L’histoire
Paul et son épouse avaient consacré leur vie à la mise en valeur d’un élevage laitier dans l’aire de l’appellation Comté. Décédés respectivement les 2 novembre 2012 et 13 mars 2015, ils ont laissé pour leur succéder leurs enfants Pierre, Lucile et Jacques. Lors des opérations de liquidation et de partage des successions confondues mises en œuvre devant le notaire de la famille, des difficultés étaient survenues concernant, notamment, une demande de salaire différé formulée par Lucile.
Le contentieux
En l’absence d’accord, Lucile avait assigné ses deux frères devant le tribunal judiciaire en ouverture des opérations de compte, liquidation et partage des successions de leurs parents et elle avait fait valoir sa créance de salaire différé. Elle avait invoqué l’article L.321-13 du code rural. Selon ce texte, les descendants d’un exploitant agricole qui, âgés de plus de dix-huit ans, participent directement et effectivement à l’exploitation, sans être associés aux bénéfices ni aux pertes et qui ne reçoivent pas de salaire en argent en contrepartie de leur collaboration, sont réputés légalement bénéficiaires d’un contrat de travail à salaire différé.
Aussi, comment ses frères pouvaient-ils s’opposer à sa demande alors qu’elle avait bien travaillé sur l’exploitation de ses parents entre le 14 novembre 1979 et le 17 juillet 1983 ? Ceci devait lui permettre de bénéficier d’une créance de salaire différé liquidée sur la base d’un calcul retenant quarante mois et trois jours.
« Ses frères s’étaient opposés à sa demande de salaire différé »

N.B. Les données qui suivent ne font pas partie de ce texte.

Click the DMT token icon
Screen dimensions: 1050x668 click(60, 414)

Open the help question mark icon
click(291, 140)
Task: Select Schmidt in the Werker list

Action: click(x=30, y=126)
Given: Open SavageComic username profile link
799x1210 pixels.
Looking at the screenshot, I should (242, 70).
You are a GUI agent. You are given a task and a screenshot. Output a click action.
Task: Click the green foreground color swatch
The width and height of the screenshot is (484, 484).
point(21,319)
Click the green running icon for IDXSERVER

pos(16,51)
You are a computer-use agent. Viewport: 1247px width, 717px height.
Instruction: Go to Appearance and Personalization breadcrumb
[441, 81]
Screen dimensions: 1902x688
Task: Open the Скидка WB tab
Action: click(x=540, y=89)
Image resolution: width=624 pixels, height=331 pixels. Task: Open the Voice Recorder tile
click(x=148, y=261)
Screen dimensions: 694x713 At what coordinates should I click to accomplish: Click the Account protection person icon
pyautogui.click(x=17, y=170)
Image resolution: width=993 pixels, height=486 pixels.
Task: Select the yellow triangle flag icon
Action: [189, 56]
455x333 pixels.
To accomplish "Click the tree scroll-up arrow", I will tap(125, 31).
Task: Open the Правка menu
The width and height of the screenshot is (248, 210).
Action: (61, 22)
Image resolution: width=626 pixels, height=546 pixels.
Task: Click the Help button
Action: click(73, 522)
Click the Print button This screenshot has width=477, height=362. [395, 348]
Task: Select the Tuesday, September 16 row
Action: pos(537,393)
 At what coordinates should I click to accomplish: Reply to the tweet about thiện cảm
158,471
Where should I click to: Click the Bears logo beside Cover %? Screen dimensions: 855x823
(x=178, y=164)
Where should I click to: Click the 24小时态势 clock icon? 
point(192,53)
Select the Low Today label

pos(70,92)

Pour autant, Pierre et Jacques avaient invoqué une jurisprudence bien établie. Le descendant qui a participé partiellement à l’exploitation ne peut bénéficier que d’une créance partielle. Or, une attestation de l’assurance retraite établissait que durant la période considérée, Lucile avait exercé des activités professionnelles extérieures à l’exploitation agricole. Aussi, pour Pierre et Jacques la demande de leur sœur ne pouvait prospérer en l’état. Mais ils n’avaient pas été suivis par les juges. Quatre attestations, qui apportaient des témoignages précis sur les travaux effectués, confirmaient la participation effective de Lucile à l’exploitation.
Pierre et Jacques se sont pourvus en cassation et la haute juridiction ne pouvait revenir sur sa jurisprudence. Aussi a-t-elle cassé l’arrêt d’appel. Dès lors qu’elle avait relevé qu’il ressortait d’une attestation de l’assurance retraite qu’au cours de la période considérée Lucile avait été, soit partiellement en activité soit sans emploi, la cour d’appel aurait dû en tirer les conséquences par la reconnaissance, au profit de Lucile, d’une créance seulement partielle.
L’épilogue
La cour de renvoi devra déterminer, au vu des attestations produites, la participation réelle et effective de Lucile aux travaux de l’exploitation familiale afin d’apprécier le pourcentage du plafond légal qui devra lui être appliqué.